WORK ORDER:
In the passage on the local lesbian scene below, rewrite the part that begins with "It is of utter" and ends with "any sexual orientation.", replacing "majority population" with "general population".

PASSAGE SHOWN:
MEETING THE LOCAL LESBIAN SCENE – "IS THIS ME?"

Mirroring themselves in the existing lesbian scene here, a great number of girls and women try to realize their personal lesbian identity by joining the scene or staying aside. This is either because they remain unwilling to identify with the picture in the mirror, or simply because they do not know how to do this. They become faced with the overlapping of many important dimensions and often find themselves in sort of a dimensional whirlpool – all this in a very complicated social context already.

It is not necessary to go into details here describing the homophobia present in our society, while it might be more important to point to its influence on internalized homophobia – the fear of the individual's own sexual orientation that is different from the one of the majority, and sometimes the hatred towards oneself as being different. Moreover, it is certain that the question whether lesbianism is a healthy sexual choice or not will be repeated for dozens of years to come, since girls and women who have identified as lesbians at one moment make their way courageously – by creating a graphical image of the cutout that tiptoes out of the general population whose discourse about different sexual choices contain little affirmativeness. At the same time, it is a basic human right to be not just a cutout but also a legitimate, equal part of the whole, which means to be as visible as anybody else, without fear. Therefore, it is a huge step that a girl or a woman needs to overcome in order to give herself the right to love another woman as a lover.

The Same and the Specific

It is of utter importance to demystify the life of a lesbian or the joint life of two lovers. Demystification is one of the target topics aimed towards general, but also within the lesbian public. In a way, it represents a condition in case there is an authentic need for finding one's place within the whole. It is necessary to teach the majority population about lesbian existence as well as change «knowing» of lesbianism through the most negative stereotypes. The members of the lesbian community meet with all that which is conditioned by a broader context as something that has little “permeability” for lesbianism as usual practice and it is important to distinguish it from everything else that falls under usual practice for girls and women of any sexual orientation.

ENTRIES SUPPLIED:
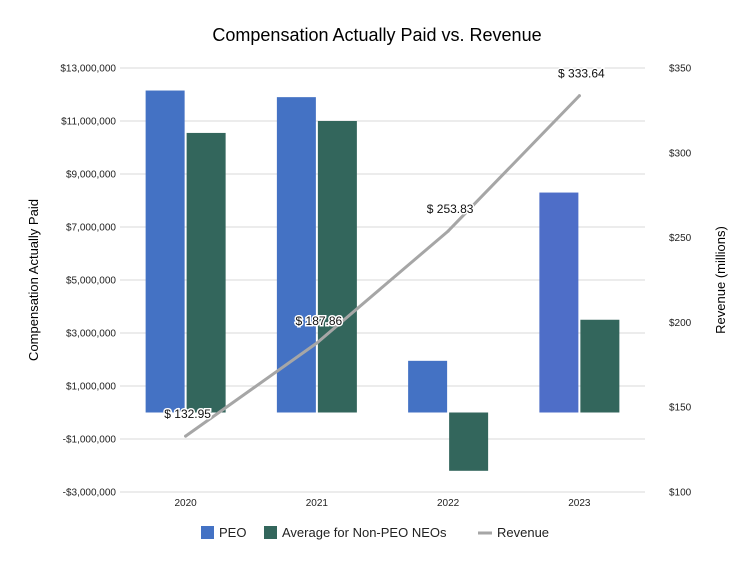 The image size is (754, 568). What do you see at coordinates (91, 176) in the screenshot?
I see `y-tick-label: $9,000,000` at bounding box center [91, 176].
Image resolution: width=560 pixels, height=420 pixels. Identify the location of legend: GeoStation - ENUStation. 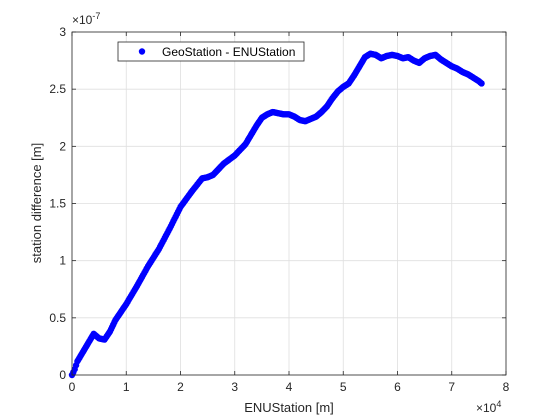
(211, 52).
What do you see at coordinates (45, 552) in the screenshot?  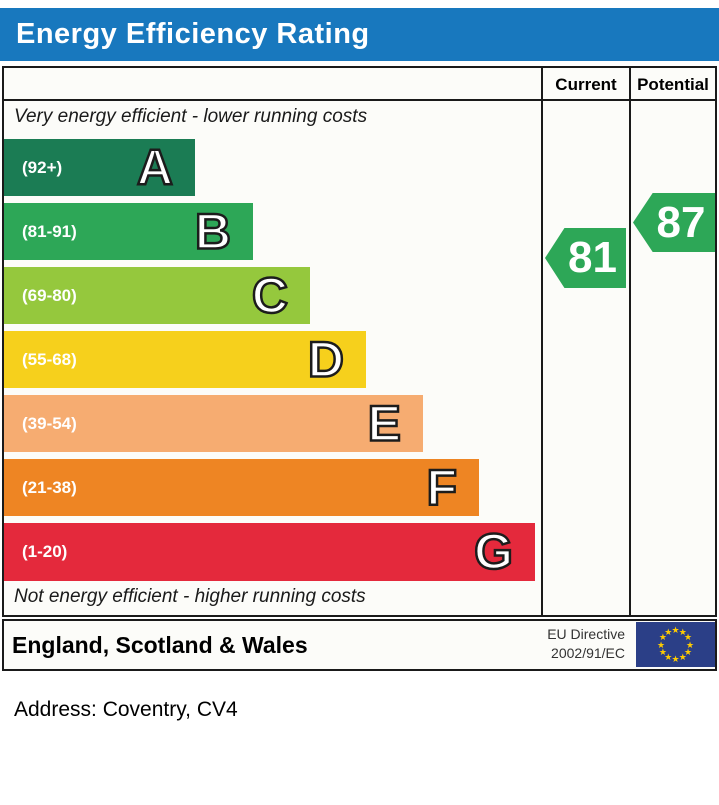 I see `band-g-range: (1-20)` at bounding box center [45, 552].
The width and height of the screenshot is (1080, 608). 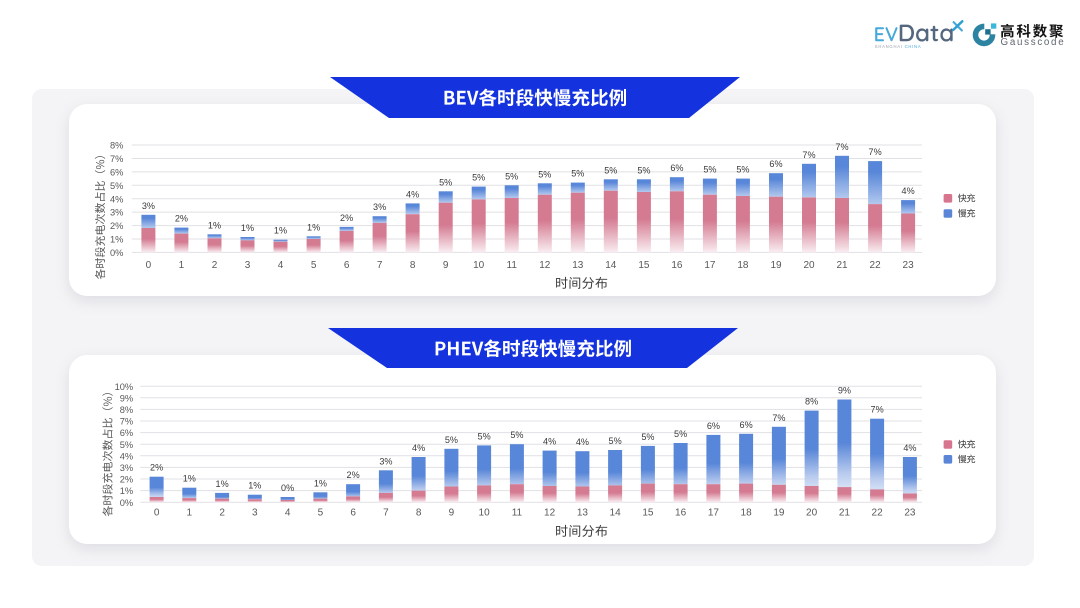 What do you see at coordinates (419, 514) in the screenshot?
I see `svg-text: 8` at bounding box center [419, 514].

ANSWER BELOW:
It is of utter importance to demystify the life of a lesbian or the joint life of two lovers. Demystification is one of the target topics aimed towards general, but also within the lesbian public. In a way, it represents a condition in case there is an authentic need for finding one's place within the whole. It is necessary to teach the general population about lesbian existence as well as change «knowing» of lesbianism through the most negative stereotypes. The members of the lesbian community meet with all that which is conditioned by a broader context as something that has little “permeability” for lesbianism as usual practice and it is important to distinguish it from everything else that falls under usual practice for girls and women of any sexual orientation.